In one of the songs – “Tiffany Periphery” – he overlaid his guitar playing and singing with sounds made by objects he found around the house.
“I was just on my own there with no friends around, and I definitely started getting a little bit restless,” says Hall, an indie music, Beatles and Bob Dylan fan. “So I went into the basement, found some wrenches and laid them all out on my carpet and started playing them with a steel socket wrench extension.
He eventually found three wrenches that had the right pitches and added those sounds into the song. Then he added the sounds of a spoon rubbing a peanut butter jar, a jingled desk lamp chain and typing on a 1940s Royal typewriter.
“There’s an accepted structure where you have a chorus and a bridge,” he says. “But to a certain degree, you can just come up with something interesting and just add it to your song.”
Role Model
He wrote about his creative process on the song for his Writing and Culture course with English professor Kathryn Temple, who later played it for the class.

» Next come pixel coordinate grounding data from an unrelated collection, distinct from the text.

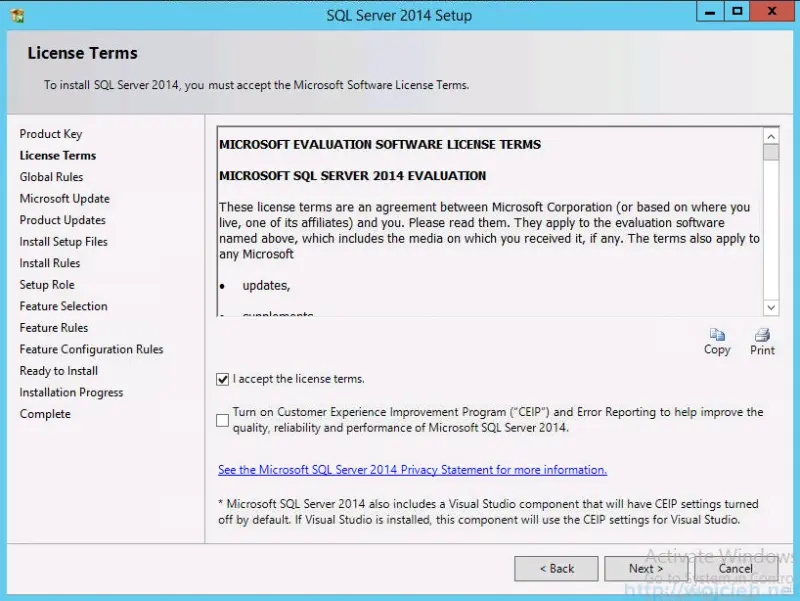Image resolution: width=800 pixels, height=601 pixels.
Task: Uncheck 'I accept the license terms'
Action: coord(222,379)
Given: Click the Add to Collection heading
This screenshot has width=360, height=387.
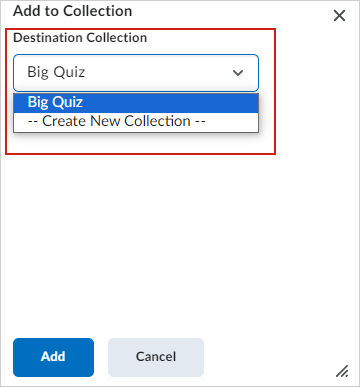Looking at the screenshot, I should [73, 11].
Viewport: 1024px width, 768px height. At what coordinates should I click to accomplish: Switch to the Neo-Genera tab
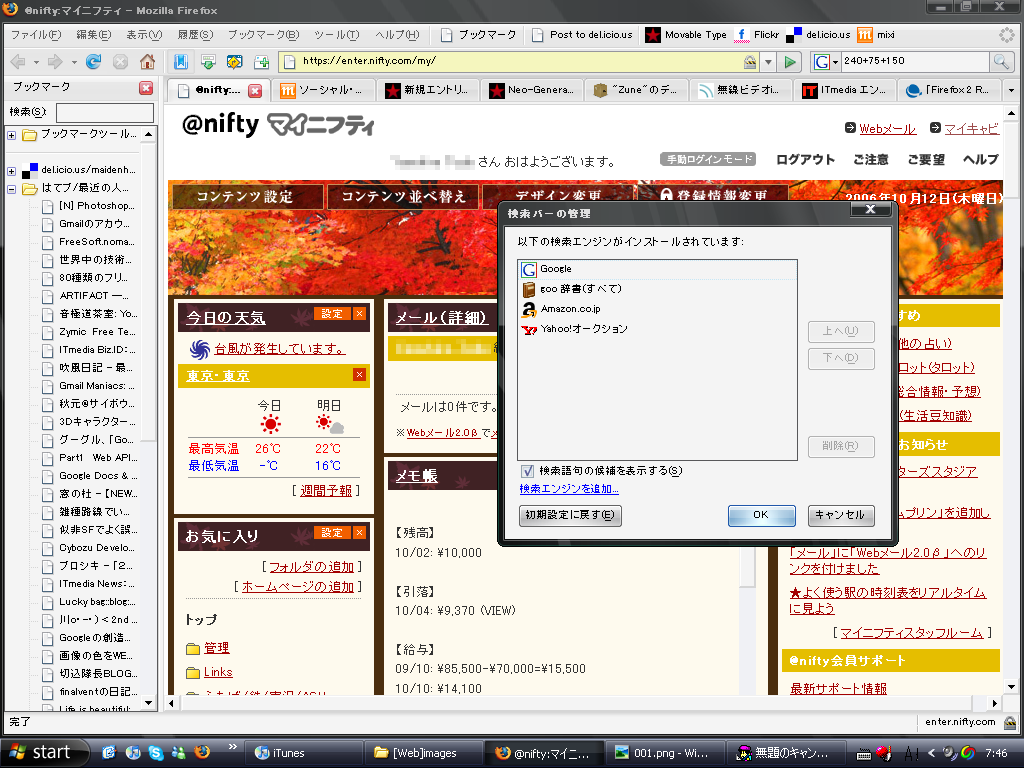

“Working with students like Kent Hall is one of the joys of teaching at Georgetown,” Temple says. “As the only senior in my freshman writing class, Kent provided a role model of resilience to the freshmen and to me as we moved off campus and pivoted to instructional continuity.”
Hall says he also enjoyed his course on Music in US Prisons and Intro to Ethnomusicology with Benjamin J. Harbert, associate professor of music, as well as an Afro-Cuban drumming course taught by David Murray, an adjunct performing arts department lecturer.
Perfect Opportunity
To protect his elderly grandparents at the height of the pandemic, Hall moved from their mutual home in Kennett Square, Pennsylvania, to live with his best friend Sean Hampton (C’20) and his immediate family in San Diego. He continues to write and experiment with songs in California.

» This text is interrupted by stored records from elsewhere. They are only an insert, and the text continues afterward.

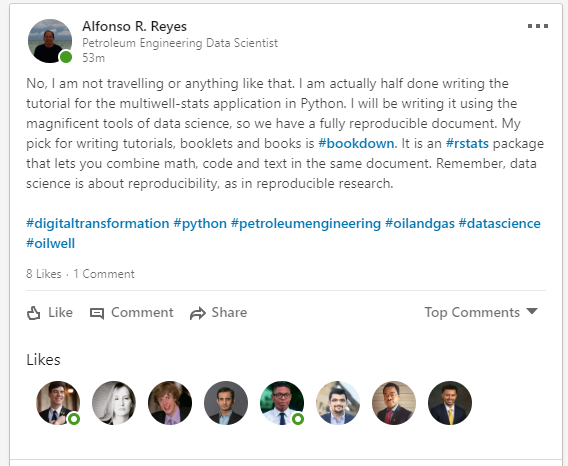The image size is (568, 466).
Task: Click the Comment speech bubble icon
Action: click(x=97, y=313)
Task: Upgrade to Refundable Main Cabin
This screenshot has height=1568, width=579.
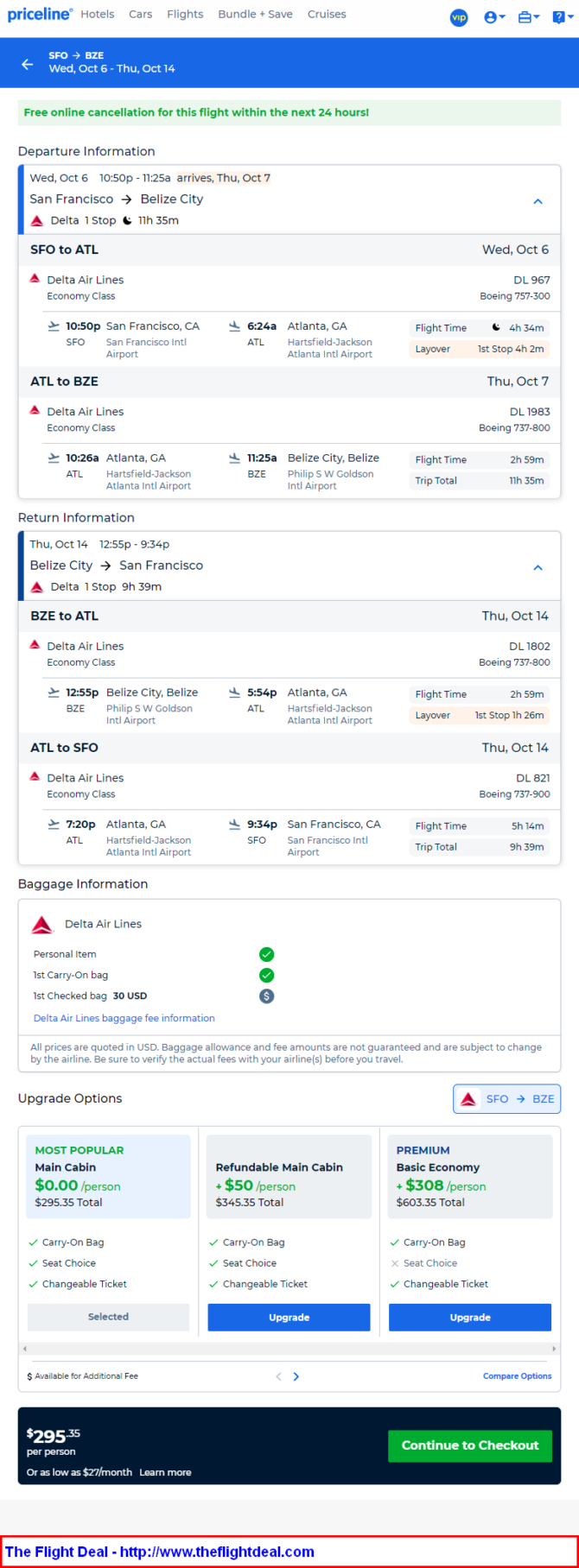Action: coord(289,1317)
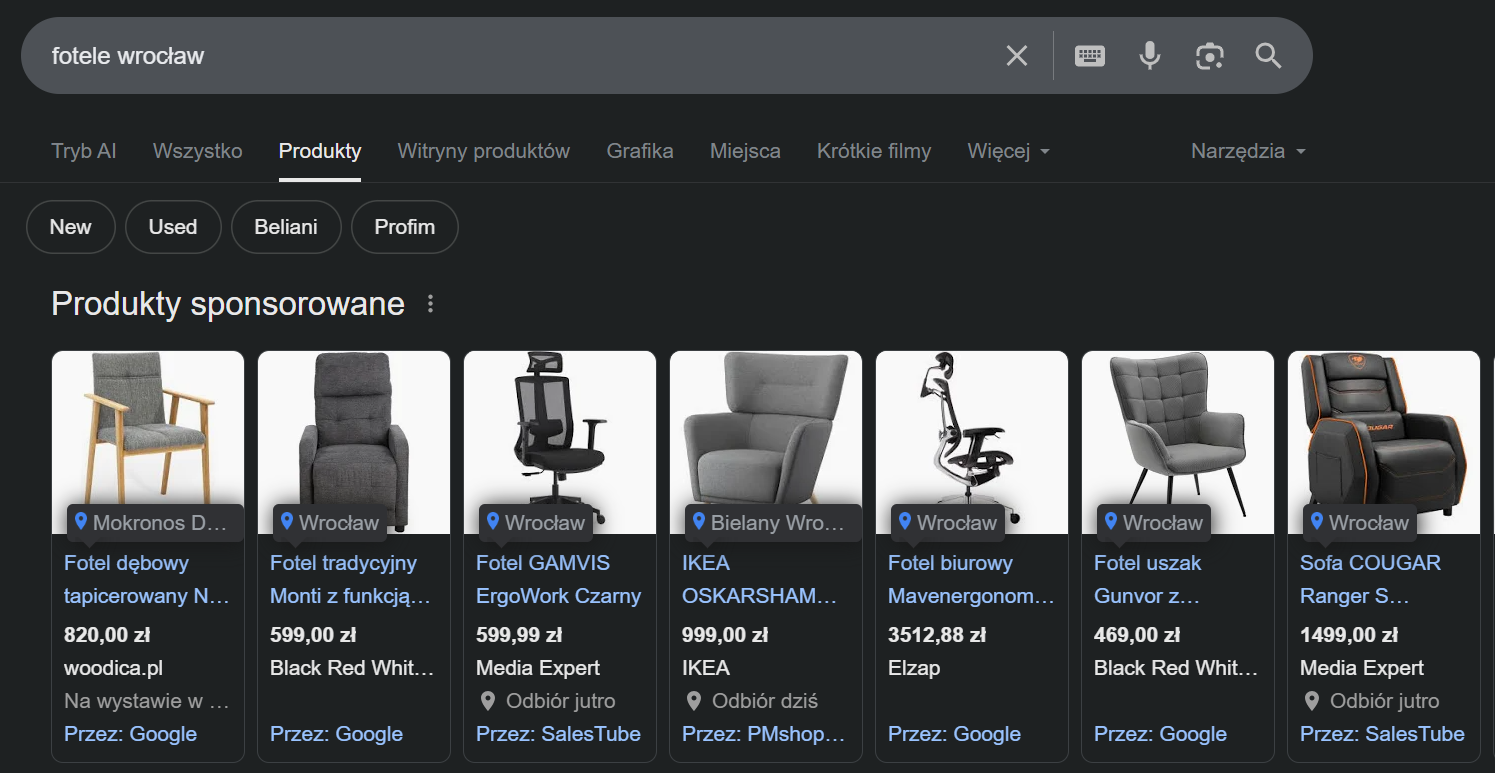1495x773 pixels.
Task: Switch to the Grafika tab
Action: pos(639,151)
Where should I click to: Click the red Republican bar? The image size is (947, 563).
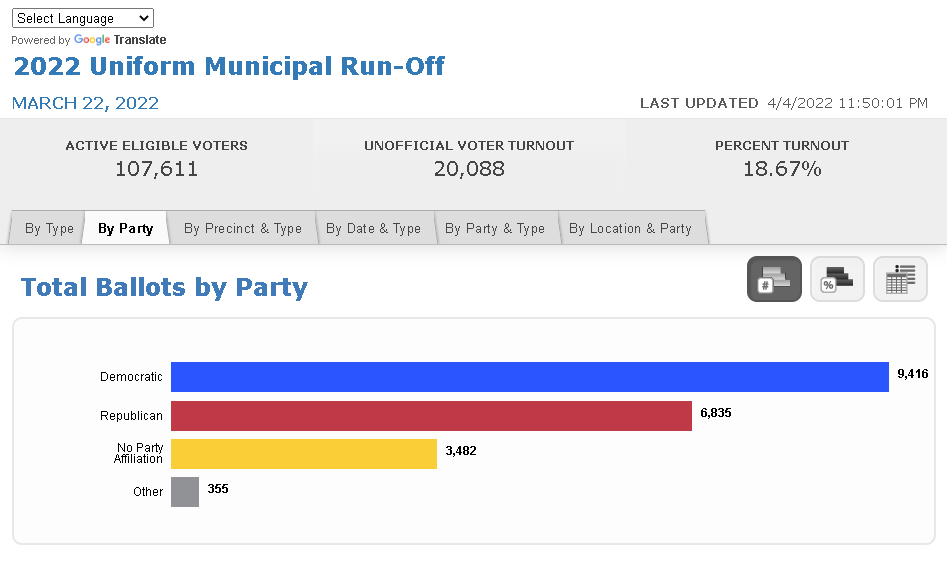coord(431,416)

“This became a perfect opportunity for me to exercise my skills at editing and mixing things together, and I just got completely hooked on doing it,” says Hall, who was born in Stuttgart, Germany and came to the United States to live permanently in his junior year of high school.
Creative Process
The senior says he now has about 15-20 songs he considers finished and is working on countless others and has a variety of creative processes.
“I think that there’s definitely always an idea before I start,” says Hall, an art major and philosophy minor. “But it always comes about differently. I woke up one morning with a melody stuck in my head for a song, but other times I’ll come up with a lyric first or they will evolve separately.”
Other times he’ll jot down some lyrics and find a melody to go with them.
Singing in Line
Hall says he didn’t have friends who played music in high school, but then met “pretty much all” of his friends through music at Georgetown.
“My freshman year, I met my best friend, Sean,” he recalls. “We just started singing Beatles songs. All of a sudden it became a challenge. Like what Beatles songs could we come up with while we’re waiting in line for ice cream.”
With the pandemic, his future is somewhat unclear.
“I’m generally very interested in environmental conservation as well as pursuing my music,” Hall says. “But I really want to take some time to just travel around and see things, see what it’s like to live on the road. Sean and I are hoping to go for a bike backpacking trip across the country.”